[ASSIGNED TASK]
Below are the entries; return every line among them that holds the word "Research".

[PROVIDED MATERIAL]
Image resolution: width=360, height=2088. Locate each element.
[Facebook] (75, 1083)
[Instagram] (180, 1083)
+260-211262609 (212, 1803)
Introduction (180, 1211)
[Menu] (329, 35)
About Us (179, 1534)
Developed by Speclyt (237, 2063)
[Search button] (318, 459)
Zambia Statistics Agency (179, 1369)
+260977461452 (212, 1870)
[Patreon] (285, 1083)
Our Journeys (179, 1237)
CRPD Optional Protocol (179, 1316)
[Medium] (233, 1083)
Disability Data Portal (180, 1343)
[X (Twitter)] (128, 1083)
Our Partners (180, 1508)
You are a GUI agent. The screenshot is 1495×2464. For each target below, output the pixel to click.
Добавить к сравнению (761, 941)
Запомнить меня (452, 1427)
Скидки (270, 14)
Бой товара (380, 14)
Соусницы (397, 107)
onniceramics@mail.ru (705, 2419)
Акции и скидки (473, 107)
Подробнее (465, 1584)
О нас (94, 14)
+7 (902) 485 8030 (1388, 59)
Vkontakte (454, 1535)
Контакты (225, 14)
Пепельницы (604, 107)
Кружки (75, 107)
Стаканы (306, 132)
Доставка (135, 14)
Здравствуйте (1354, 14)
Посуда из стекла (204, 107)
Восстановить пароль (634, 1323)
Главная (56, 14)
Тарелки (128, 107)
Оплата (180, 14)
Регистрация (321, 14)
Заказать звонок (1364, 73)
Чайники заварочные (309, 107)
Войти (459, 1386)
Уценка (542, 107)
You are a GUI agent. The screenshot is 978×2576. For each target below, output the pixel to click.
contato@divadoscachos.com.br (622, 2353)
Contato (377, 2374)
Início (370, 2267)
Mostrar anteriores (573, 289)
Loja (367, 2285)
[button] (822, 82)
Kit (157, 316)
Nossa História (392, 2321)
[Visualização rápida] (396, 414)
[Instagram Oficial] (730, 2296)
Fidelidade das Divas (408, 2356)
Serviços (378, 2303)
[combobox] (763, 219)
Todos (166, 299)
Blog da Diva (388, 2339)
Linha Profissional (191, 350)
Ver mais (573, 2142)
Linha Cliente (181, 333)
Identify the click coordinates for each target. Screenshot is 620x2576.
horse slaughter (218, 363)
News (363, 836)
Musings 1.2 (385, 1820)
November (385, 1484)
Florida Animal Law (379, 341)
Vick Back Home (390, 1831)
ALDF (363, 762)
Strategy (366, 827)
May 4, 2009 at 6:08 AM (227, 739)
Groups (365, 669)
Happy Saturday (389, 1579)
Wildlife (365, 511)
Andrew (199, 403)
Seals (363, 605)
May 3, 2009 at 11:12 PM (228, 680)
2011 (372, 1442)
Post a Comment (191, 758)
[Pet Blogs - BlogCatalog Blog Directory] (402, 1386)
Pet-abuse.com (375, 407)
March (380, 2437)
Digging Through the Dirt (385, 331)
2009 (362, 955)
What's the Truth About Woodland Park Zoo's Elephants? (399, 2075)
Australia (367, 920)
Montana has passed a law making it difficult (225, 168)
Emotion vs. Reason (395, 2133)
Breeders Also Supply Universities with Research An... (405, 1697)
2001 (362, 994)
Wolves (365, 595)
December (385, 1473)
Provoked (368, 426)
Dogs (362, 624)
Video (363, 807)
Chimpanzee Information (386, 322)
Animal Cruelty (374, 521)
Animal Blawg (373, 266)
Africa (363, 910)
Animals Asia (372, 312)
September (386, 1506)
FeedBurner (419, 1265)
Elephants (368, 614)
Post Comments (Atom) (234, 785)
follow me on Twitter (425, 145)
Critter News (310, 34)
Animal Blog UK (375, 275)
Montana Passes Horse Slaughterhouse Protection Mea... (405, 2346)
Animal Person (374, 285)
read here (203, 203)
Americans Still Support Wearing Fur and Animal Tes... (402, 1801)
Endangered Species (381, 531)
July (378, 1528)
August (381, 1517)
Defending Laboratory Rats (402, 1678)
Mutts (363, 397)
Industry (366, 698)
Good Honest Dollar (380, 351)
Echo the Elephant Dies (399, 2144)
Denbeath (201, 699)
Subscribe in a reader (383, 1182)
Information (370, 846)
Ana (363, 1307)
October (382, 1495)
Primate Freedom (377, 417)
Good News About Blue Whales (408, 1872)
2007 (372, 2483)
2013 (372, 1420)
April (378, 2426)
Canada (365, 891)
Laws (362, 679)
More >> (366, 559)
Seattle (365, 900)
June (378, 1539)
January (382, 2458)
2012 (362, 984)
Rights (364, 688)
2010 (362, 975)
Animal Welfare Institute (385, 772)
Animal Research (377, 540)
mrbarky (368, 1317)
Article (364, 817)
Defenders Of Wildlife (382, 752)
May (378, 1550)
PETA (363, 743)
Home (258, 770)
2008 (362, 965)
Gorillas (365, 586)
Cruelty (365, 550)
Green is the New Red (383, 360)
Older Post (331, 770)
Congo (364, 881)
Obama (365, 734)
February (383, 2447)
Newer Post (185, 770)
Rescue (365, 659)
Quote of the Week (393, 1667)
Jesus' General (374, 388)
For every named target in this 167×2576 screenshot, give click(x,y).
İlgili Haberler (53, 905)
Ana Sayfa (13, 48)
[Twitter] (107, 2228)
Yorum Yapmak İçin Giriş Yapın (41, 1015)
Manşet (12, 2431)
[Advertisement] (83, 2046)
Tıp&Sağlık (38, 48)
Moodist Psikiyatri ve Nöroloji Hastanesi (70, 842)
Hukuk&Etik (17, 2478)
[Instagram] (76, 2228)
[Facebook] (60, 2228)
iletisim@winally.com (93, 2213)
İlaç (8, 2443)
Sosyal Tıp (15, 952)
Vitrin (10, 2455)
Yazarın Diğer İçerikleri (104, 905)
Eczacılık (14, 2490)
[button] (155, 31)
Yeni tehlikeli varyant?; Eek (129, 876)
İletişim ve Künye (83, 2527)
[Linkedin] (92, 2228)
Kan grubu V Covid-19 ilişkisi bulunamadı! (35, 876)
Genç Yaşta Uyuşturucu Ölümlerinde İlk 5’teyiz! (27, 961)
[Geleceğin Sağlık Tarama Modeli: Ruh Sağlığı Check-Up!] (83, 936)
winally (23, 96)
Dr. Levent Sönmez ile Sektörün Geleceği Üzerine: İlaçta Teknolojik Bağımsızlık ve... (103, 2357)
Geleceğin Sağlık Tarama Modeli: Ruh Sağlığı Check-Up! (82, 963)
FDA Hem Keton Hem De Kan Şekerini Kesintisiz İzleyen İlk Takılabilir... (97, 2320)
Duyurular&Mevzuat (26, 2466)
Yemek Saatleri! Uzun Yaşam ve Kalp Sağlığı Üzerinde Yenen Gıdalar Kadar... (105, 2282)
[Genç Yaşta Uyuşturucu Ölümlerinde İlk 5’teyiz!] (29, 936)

[ANSWER AREA]
Breeders Also Supply Universities with Research An... (405, 1697)
Animal Research (377, 540)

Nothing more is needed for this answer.